III. Voraussetzungen des diplomatischen Schutzes
Die Ausübung diplomatischen Schutzes durch den Heimatstaat ist völkergewohnheitsrechtlich an drei Voraussetzungen geknüpft, sofern nicht vertraglich anderweitige Vereinbarungen getroffen wurden.
1. Völkerrechtswidriges Verhalten
Zunächst bedarf es eines völkerrechtswidrigen Verhaltens eines Staates bzw. eines anderen Völkerrechtssubjektes, damit diplomatischer Schutz gewährt werden kann. Das völkerrechtswidrige Verhalten kann in einem Handeln, aber auch in einem Unterlassen bestehen. Bei dem Verstoß kann es sich sowohl um eine Missachtung des Völkergewohnheitsrechts oder Allgemeiner Rechtsgrundsätze als auch von völkervertraglichen Verpflichtungen handeln, die eine durch das Völkerrecht verpflichtete Hoheitsgewalt gegenüber fremden Staatsangehörigen einzuhalten hat. Praktisch am bedeutsamsten sind Verstöße gegen den fremdenrechtlichen Mindeststandard.
2. Staatsangehörigkeit/Staatszugehörigkeit
Weitere Voraussetzung ist, dass die natürliche oder juristische Person, zu deren Gunsten ein Staat diplomatischen Schutz ausüben möchte, dessen → Staatsangehörigkeit/Staatszugehörigkeit besitzt. Während bei natürlichen Personen in diesem Zusammenhang das Staatsangehörigkeitsrecht des Heimatstaates den Ausschlag gibt, sind als Anknüpfungspunkt für die Bestimmung der Staatszugehörigkeit juristischer Personen die Gründungs- und die Sitztheorie im Völkerrecht gleichermaßen anerkannt. Die natürliche oder juristische Person muss die Staatsangehörigkeit/Staatszugehörigkeit grundsätzlich vom Zeitpunkt der Verletzungshandlung bis zur Geltendmachung durch den Heimatstaat ununterbrochen beibehalten haben; Art. 5 Nr. 1 und Art. 10 Nr. 1 ILC-Entwurf. Sollte im Zeitraum zwischen der Verletzungshandlung und der Geltendmachung des Anspruchs ein Wechsel in der Staatsangehörigkeit/Staatszugehörigkeit eintreten, sieht der ILC-Entwurf in Art. 5 Nr. 2 – 4 und Art. 10 Nr. 2 – 3 Sonderregelungen vor.
3. Erschöpfung des innerstaatlichen Rechtswegs
Aufgrund der sog. local remedies rule (Art. 14, 15 ILC-Entwurf) muss die natürliche bzw. juristische Person im Fall einer vermeintlichen Verletzung ihrer Rechte zunächst alle innerstaatlichen Möglichkeiten im Verletzerstaat ausgeschöpft haben, um den Rechtsverstoß auszuräumen. Nur wenn dieses Vorgehen erfolglos geblieben ist, ist der Heimatstaat zur Ausübung diplomatischen Schutzes berechtigt. Die wichtigste Ausnahme von dieser Regel ist der Fall, in dem die Erlangung entsprechenden Schutzes durch die innerstaatlichen Behörden aussichtslos erscheint, etwa weil die Gerichte entsprechende Klagen regelmäßig ablehnen (Art. 15 lit. a ILC-Entwurf). Darüber hinaus ist die Einhaltung der local remedies rule nicht erforderlich, wenn entsprechender Rechtsschutz nur nach einer unzumutbar langen Verzögerung erreicht werden kann und diese Verzögerung dem betreffenden Staat zuzurechnen ist (Art. 15 lit. b ILC-Entwurf).

[Datensätze aus einer Datenquelle]
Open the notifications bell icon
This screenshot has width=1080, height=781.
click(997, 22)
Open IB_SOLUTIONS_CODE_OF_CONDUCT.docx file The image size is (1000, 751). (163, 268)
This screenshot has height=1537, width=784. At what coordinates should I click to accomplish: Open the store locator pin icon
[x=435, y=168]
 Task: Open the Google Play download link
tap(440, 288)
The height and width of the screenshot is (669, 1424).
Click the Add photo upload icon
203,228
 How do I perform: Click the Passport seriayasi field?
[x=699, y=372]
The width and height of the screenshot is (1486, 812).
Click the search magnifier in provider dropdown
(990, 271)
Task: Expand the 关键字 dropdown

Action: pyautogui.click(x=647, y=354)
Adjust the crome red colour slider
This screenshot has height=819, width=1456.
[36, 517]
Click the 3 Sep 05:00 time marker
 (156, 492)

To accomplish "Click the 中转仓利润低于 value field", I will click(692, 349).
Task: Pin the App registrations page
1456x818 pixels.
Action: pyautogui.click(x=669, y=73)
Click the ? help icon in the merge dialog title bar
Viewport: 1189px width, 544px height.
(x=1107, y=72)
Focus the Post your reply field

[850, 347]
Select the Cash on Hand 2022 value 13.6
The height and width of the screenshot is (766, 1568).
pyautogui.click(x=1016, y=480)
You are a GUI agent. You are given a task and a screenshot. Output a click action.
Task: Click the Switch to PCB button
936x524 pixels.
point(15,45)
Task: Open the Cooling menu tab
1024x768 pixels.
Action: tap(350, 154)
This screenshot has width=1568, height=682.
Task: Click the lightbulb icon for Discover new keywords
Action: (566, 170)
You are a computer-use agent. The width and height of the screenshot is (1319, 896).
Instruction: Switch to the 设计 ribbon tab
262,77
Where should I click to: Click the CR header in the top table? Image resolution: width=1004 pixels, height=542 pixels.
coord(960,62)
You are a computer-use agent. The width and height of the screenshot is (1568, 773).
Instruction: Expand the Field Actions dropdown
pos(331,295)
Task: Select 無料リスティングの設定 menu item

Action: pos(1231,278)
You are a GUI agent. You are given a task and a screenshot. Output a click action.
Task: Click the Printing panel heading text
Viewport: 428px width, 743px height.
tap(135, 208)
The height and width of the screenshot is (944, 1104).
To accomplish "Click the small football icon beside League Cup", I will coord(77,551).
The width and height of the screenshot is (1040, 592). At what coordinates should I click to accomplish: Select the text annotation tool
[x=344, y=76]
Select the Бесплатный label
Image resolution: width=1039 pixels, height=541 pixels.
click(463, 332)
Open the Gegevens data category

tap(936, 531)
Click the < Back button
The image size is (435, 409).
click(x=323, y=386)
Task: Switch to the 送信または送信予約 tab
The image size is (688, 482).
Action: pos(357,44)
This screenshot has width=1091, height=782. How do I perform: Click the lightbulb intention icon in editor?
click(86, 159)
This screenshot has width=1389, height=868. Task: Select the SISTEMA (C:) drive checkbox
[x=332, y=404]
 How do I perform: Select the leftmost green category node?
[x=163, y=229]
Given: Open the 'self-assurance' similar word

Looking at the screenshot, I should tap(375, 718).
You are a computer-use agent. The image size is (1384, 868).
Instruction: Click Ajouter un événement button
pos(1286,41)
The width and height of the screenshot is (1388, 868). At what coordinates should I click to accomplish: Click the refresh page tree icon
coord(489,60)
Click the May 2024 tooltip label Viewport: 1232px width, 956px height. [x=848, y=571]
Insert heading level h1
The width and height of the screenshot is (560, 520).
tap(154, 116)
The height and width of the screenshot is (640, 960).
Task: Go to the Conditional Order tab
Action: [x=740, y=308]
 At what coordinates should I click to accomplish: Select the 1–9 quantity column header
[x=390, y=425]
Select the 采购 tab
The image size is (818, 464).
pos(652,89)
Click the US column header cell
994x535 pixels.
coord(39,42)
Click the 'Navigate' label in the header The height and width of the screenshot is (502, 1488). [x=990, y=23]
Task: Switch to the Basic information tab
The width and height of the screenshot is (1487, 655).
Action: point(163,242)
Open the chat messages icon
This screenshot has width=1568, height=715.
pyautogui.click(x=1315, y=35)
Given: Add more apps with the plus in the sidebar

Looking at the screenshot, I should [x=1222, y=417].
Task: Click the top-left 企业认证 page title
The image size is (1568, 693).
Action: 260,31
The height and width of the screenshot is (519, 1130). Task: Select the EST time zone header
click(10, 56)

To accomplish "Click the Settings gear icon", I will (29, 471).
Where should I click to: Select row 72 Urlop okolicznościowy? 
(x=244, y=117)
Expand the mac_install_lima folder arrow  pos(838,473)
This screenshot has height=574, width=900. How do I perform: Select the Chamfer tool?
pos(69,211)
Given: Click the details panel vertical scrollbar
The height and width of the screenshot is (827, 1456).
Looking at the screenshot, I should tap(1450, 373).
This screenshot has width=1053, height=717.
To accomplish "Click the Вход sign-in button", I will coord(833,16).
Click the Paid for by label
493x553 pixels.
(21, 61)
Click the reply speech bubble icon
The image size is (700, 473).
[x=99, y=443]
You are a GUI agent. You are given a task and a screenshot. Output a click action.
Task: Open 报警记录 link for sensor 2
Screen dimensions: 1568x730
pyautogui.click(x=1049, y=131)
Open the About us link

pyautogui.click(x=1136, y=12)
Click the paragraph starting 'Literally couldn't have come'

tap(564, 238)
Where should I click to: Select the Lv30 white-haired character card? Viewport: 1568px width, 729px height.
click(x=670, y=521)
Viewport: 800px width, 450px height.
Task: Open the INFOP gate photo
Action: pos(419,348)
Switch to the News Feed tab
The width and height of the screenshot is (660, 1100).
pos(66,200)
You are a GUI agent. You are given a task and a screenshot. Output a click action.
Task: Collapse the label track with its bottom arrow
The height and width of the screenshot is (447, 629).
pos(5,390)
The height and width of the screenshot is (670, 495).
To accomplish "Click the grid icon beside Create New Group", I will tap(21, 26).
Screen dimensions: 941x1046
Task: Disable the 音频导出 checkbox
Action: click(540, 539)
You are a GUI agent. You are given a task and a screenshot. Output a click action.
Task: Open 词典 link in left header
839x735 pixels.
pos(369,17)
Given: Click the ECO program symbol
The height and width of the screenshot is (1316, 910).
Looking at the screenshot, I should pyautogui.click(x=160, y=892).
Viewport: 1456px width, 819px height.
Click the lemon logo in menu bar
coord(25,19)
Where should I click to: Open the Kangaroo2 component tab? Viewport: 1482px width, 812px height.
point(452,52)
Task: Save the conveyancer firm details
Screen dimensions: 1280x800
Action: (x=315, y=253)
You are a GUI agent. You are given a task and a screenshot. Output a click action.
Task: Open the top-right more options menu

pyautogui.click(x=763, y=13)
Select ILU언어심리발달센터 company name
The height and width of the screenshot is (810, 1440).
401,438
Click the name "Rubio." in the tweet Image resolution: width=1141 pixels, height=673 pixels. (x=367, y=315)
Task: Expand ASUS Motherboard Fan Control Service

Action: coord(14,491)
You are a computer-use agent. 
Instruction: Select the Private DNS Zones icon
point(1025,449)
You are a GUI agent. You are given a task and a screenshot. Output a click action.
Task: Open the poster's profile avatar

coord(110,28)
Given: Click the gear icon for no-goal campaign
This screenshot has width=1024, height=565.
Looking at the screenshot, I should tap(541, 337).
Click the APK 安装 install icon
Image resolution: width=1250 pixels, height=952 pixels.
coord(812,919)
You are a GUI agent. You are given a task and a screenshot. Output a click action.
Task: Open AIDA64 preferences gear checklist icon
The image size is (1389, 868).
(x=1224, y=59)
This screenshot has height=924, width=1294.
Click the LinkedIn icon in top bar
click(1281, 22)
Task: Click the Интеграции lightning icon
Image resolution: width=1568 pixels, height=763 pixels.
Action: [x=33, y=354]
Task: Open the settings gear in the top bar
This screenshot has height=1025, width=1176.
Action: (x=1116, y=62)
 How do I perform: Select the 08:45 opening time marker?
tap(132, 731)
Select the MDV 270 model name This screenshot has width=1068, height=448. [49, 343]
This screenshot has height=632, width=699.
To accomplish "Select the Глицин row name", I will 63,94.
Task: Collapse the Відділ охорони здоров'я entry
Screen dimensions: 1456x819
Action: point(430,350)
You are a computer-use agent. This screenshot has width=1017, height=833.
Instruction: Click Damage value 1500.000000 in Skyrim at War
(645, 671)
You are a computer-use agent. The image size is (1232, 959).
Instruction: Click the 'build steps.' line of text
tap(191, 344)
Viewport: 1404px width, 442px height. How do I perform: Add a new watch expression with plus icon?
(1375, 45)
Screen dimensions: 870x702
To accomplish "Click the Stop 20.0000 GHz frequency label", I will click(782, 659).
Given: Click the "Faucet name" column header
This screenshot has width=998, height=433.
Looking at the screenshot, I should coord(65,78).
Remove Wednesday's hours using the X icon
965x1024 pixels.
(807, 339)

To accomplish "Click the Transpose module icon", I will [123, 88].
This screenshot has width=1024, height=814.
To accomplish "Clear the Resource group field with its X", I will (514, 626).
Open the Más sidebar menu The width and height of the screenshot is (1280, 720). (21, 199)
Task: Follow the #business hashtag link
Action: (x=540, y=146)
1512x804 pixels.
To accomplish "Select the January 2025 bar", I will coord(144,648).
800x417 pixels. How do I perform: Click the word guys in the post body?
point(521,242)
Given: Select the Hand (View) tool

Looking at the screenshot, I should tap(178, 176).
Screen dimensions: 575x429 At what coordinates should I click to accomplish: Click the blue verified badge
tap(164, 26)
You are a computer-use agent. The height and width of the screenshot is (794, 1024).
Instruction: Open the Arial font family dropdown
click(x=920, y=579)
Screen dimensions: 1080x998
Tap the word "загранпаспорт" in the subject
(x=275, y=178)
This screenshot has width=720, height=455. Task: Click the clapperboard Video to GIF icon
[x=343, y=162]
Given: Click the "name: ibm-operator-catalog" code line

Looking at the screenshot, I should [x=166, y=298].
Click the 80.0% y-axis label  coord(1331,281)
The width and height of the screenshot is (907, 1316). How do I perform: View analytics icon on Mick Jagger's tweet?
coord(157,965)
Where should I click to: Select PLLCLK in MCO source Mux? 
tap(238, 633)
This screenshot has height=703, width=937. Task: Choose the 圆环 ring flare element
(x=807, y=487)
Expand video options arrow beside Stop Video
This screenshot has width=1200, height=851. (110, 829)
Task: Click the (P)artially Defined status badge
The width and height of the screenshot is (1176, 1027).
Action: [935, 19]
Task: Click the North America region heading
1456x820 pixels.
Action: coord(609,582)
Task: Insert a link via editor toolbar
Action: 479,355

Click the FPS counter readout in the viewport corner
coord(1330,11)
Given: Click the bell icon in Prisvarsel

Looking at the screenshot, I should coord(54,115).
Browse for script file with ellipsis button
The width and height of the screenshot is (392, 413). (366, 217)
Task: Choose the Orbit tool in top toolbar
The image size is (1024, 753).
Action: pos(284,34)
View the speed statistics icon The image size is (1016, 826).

→ Aufgabe: Greif den Text über den diplomatischen Schutz nach seinem letzten Satz auf und schreib ihn weiter. Die Datensätze stammen aus einer anderen Quelle.

→ Endgültige Antwort:
Art. 15 ILC-Entwurf listet weitere Ausnahmen auf: Wird die verletzte Person offenkundig daran gehindert, den innerstaatlichen Rechtsweg zu beschreiten, obwohl ein solcher theoretisch besteht, muss der innerstaatliche Rechtsweg ebenfalls nicht eingehalten werden, damit der Heimatstaat diplomatischen Schutz ausüben kann (Art. 15 lit. d ILC-Entwurf). Dies kann beispielsweise dann der Fall sein, wenn der betreffenden Person die Einreise zur Führung eines entsprechenden Prozesses verweigert wird oder diese bei der Rückkehr in den betreffenden Staat physischen Gefahren ausgesetzt wäre. Art. 15 lit. e ILC-Entwurf stellt darüber hinaus klar, dass der Heimatstaat auch dann unmittelbar diplomatischen Schutz ausüben darf, falls der Staat, demgegenüber dieser ausgeübt werden soll, auf die Einhaltung der Regel verzichtet hat.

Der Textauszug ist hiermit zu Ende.